SET PROBLEM:
Rewrite each of the records below with every "screenshot" swapped for "image", changing nothing else, and leave the pictures out of your answer.

Start of AVAILABLE RECORDS

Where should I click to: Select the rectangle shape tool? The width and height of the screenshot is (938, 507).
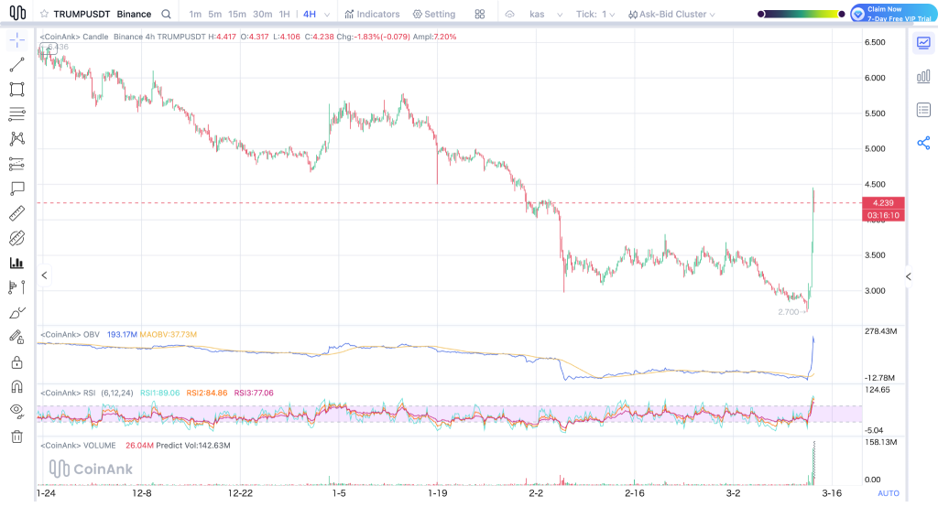[16, 90]
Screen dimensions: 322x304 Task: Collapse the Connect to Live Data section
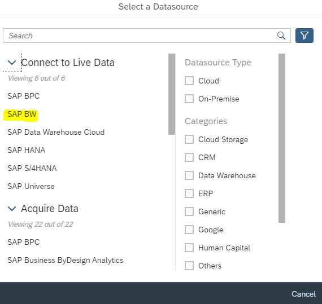click(x=12, y=63)
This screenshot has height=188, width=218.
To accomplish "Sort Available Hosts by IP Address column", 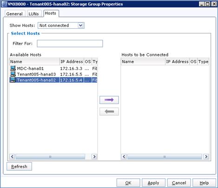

End of AVAILABLE RECORDS

OUTPUT FOR THIS EXERCISE:
Where should I click to: Select the rectangle shape tool? The width and height of the image is (938, 507).
[16, 90]
Screen dimensions: 322x304 Task: Collapse the Connect to Live Data section
click(x=12, y=63)
This image has height=188, width=218.
To accomplish "Sort Available Hosts by IP Address column", 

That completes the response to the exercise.